Just in time for Valentine’s Day, chocolate is under attack. The hysteria started when Consumer Reports published test results for some dark chocolate bars. Cadmium levels in some of those bars were judged to be too high. Should you care about this?
Before you throw out all your expensive chocolate bars, get a cadmium reality check.
- Cadmium is a natural metallic element, atomic number 48.
- Cadmium occurs naturally in soil and rocks. This is nothing new.
- Cadmium is absorbed into plants from soil, and ends up in our food supply. This is nothing new either. The amount of cadium in a plant depends on local soil concentrations. Soil in some locations has more cadium than others, so plants grown in higher cadmium areas will absorb more of the mineral.

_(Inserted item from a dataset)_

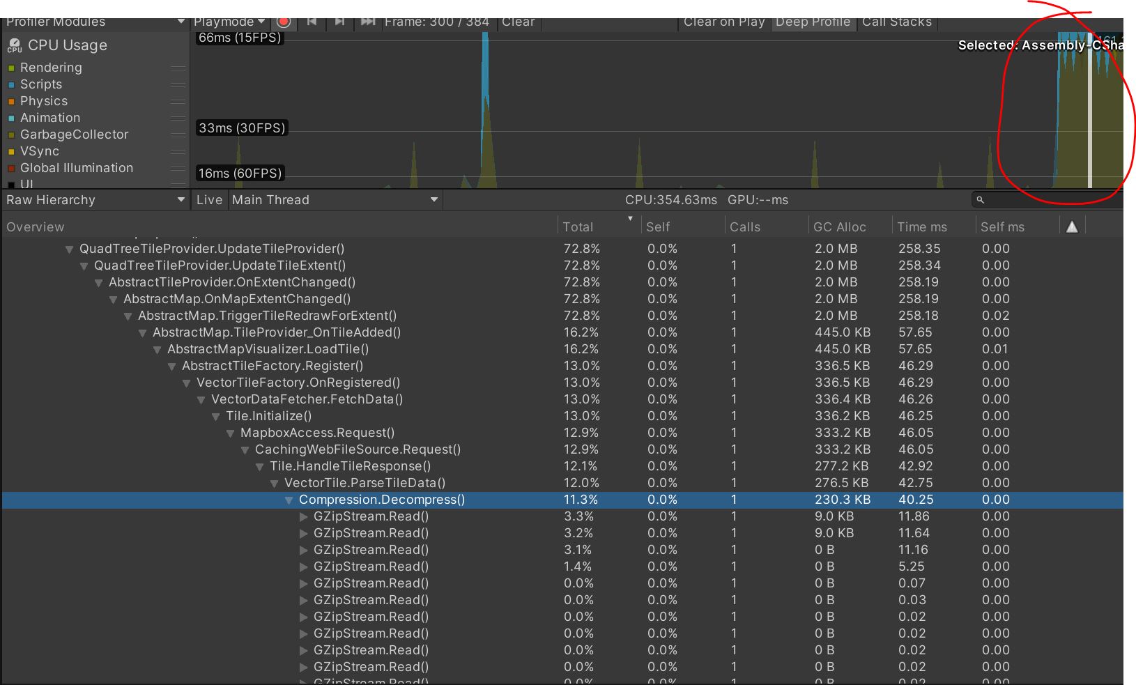1136x685 pixels.
Task: Click the search magnifier icon in the hierarchy search bar
Action: pos(979,200)
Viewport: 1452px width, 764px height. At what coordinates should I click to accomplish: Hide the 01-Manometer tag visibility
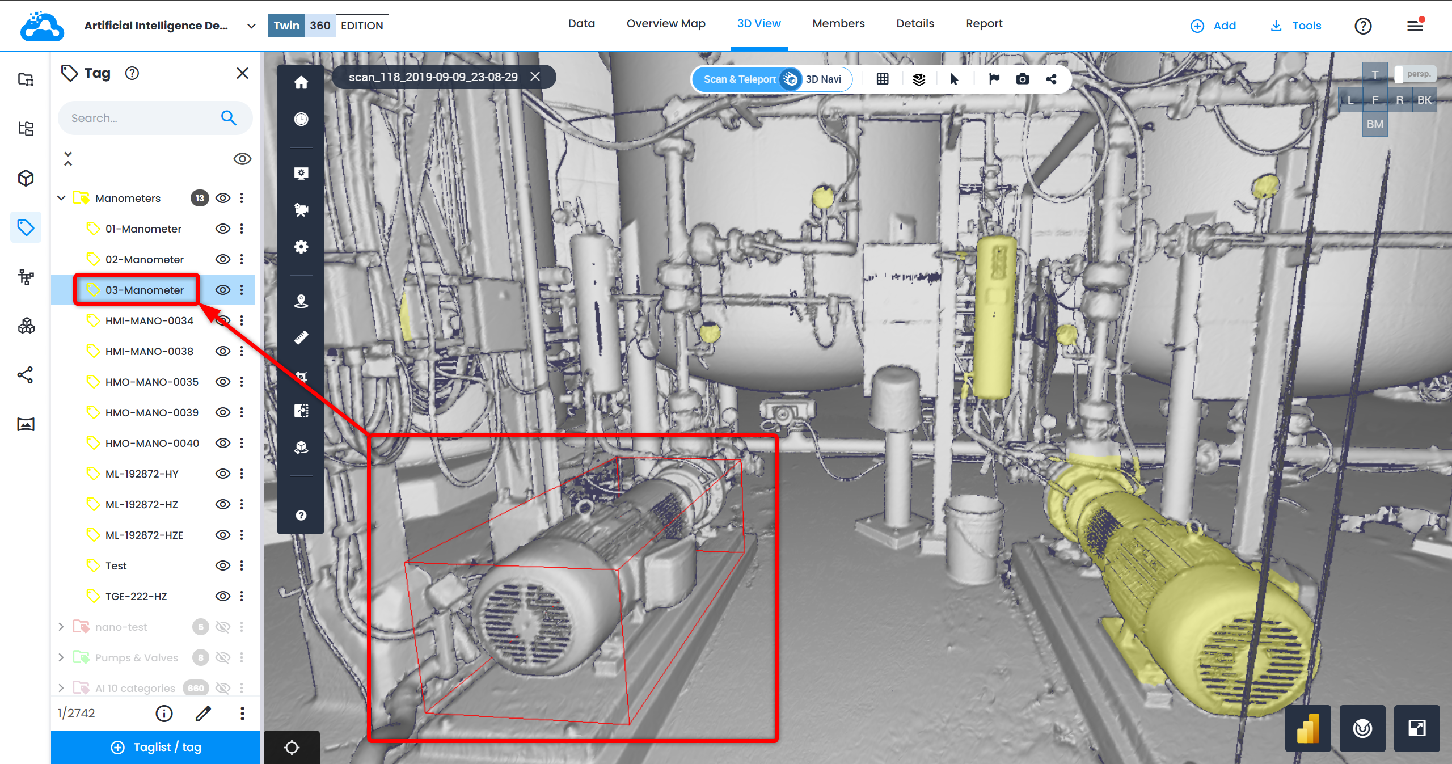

- Cadmium is not well absorbed from food. In other words, you aren’t likely to absorb all of the cadmium you might consume in food or water. Factors that impact absorption aren’t well known, but intake of other minerals like calcium or zinc may reduce cadmium absorption.
- The National Health and Nutrition Examination Study (NHANES) measured cadium levels in several thousand study subjects and found that everyone has measurable cadium in blood.
- Cigarette smoke and certain industrial processes increase cadmium exposure for some people.
Any cadmium in chocolate was absorbed from the soil into the cacao beans. It was not added by chocolate candy manufacturers.
Do we all have detectable cadmium because of chocolate? No. In fact the biggest cadmium food sources are:
- leafy vegetables
- legumes and nuts
- root vegetables (carrots, turnips, parsnips, rutabagas…)
Shocking! That study doesn’t even mention chocolate. Why didn’t Consumer Reports warn us about bread, oatmeal, peanut butter and lettuce? Why didn’t Consumer Reports warn us about cadmium in FLAX!
Yes flax, that Health Halo food that’s promoted as a superior source of fiber and healthy fats. ConsumerLab (subscription required) tested several brands of flax seed and found some with “4 to 5 times as much cadmium as others”, probably due to soil differences.
How much cadmium is too much?
Whether flax or chocolate or other foods, the discussion is complicated. There isn’t any good data linking a specific daily intake of cadmium to a specific disease. We’re left with guesswork. The European Food Safety Authority set a “Tolerable Weekly Intake” of 2.5 micrograms cadmium per kilogram body weight. That calculates to a weekly cadmium limit of about 170 micrograms for a 150 lb person (about 24 micrograms/day). The U.S. has not established limits on cadmium in foods. According to the NHANES data, average daily intake in the U.S. is about 4.6 micrograms/day.
OK, TMI on the cadmium numbers. But you get the point: cadmium risks and dietary exposure are poorly understood and all over the map, literally and figuratively. Speaking of which, in California, a food with more than 4.1 micrograms cadmium/serving must have a warning label. No other states require any such warnings.
Back to Chocolate
Here’s an interesting fact: acidic and volcanic soils are higher in cadmiun. Latin American countries have more acidic soil compared to West African countries, so cacao beans from Latin America tend to have more cadmium than African varieties.
Again, cadmium levels in cacao beans are not impacted by fertilizer, local pollution or industrial practices. It’s all about the soil. And strangely, many of the chocolate bars with the highest cadmium content were organic. Go figure.
What to do?
- If you’re terrified of cadmium, don’t eat chocolate. But then, you’ll need to avoid all those other higher cadmium foods like bread, pasta, lettuce, peanuts, potatoes and flax.
- Another option is to stick to milk chocolate. Cadmium is higher in dark chocolate, because dark chocolate has higher cacao bean content.
- You could research the source of cacao beans in certain products and stick to chocolate bars sourced from Africa.
- You could be realistic. How much dark chocolate do you eat in a week? Really dark chocolate, not the pale chocolate-like coating on candy bars.
I don’t eat a lot of chocolate, so I’m not concerned for myself. If you enjoy really wonderful chocolate truffles once a year around Valentine’s Day, go ahead and enjoy. Just avoid truffles stuffed with flax!
Side Note: I searched the word “risk” in The Consumer Reports scary chocolate article. This relatively short article had the word “risk” 14 times. They really know how to gin up a controversy.